== Material shown

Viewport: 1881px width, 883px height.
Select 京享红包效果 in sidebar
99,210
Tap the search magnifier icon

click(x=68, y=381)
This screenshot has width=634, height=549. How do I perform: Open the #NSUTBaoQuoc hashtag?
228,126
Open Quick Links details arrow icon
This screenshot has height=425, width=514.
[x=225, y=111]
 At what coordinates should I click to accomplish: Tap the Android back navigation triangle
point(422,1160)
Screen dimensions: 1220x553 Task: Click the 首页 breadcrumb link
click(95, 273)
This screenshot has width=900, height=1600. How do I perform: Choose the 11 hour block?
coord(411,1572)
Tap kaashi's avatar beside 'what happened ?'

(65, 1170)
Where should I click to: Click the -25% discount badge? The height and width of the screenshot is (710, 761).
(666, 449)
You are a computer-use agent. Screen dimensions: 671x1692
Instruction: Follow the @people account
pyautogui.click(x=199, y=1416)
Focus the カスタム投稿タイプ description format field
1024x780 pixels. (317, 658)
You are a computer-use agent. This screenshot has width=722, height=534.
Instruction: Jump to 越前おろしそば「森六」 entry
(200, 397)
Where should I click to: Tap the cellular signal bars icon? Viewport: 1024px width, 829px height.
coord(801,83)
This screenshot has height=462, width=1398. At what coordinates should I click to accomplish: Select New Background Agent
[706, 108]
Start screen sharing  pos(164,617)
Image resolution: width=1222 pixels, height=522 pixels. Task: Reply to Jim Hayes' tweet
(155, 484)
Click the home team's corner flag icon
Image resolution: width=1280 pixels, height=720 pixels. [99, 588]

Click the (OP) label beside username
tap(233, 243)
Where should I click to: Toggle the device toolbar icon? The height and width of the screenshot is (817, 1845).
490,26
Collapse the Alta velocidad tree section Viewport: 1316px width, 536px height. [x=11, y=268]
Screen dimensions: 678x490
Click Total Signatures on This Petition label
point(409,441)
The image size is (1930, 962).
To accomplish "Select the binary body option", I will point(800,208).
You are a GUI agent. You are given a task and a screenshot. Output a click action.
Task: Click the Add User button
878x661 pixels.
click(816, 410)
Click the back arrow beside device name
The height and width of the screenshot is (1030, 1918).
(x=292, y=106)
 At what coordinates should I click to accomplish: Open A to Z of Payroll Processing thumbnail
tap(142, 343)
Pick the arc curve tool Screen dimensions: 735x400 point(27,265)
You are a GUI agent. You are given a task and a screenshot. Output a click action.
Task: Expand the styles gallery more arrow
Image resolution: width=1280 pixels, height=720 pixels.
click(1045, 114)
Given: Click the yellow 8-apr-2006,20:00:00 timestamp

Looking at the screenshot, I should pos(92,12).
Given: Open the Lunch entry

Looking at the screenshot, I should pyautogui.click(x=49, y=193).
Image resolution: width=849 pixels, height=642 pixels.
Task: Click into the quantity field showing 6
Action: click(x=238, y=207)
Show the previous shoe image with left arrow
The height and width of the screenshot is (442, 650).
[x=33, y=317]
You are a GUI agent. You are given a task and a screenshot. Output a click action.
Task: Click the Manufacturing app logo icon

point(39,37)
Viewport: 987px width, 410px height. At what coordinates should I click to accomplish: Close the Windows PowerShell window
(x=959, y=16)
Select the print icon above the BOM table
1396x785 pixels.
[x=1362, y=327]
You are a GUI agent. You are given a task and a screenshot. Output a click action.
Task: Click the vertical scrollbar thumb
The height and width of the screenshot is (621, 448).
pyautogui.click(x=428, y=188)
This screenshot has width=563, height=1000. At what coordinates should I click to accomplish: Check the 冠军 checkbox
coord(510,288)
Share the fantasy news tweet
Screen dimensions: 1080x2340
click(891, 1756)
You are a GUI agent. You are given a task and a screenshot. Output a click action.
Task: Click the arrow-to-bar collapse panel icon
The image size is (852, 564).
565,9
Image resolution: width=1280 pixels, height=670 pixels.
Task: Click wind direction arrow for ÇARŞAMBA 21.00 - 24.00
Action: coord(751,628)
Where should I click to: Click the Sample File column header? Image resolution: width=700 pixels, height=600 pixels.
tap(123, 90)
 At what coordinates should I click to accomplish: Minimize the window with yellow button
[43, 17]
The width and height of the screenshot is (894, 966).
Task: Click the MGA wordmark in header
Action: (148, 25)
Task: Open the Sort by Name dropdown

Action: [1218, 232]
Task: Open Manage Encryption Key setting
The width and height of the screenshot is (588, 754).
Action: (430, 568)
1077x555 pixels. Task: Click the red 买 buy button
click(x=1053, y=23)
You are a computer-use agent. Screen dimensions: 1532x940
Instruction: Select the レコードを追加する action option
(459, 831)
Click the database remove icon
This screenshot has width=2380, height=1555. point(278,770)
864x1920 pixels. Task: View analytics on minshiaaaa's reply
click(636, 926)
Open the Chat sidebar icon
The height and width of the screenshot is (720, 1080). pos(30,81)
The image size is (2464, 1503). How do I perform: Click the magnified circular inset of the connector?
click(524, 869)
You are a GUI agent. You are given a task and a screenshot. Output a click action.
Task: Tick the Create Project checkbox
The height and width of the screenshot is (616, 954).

====

● **Required work**:
Each line, starting with the one that holds "The width and height of the screenshot is (588, 754)." and ending with the last line of the listing, is to be restated exactly.

● **Response to the task**:
The width and height of the screenshot is (588, 754).
Action: (430, 568)
1077x555 pixels. Task: Click the red 买 buy button
click(x=1053, y=23)
You are a computer-use agent. Screen dimensions: 1532x940
Instruction: Select the レコードを追加する action option
(459, 831)
Click the database remove icon
This screenshot has width=2380, height=1555. point(278,770)
864x1920 pixels. Task: View analytics on minshiaaaa's reply
click(636, 926)
Open the Chat sidebar icon
The height and width of the screenshot is (720, 1080). pos(30,81)
The image size is (2464, 1503). How do I perform: Click the magnified circular inset of the connector?
click(524, 869)
You are a GUI agent. You are given a task and a screenshot. Output a click action.
Task: Tick the Create Project checkbox
The height and width of the screenshot is (616, 954).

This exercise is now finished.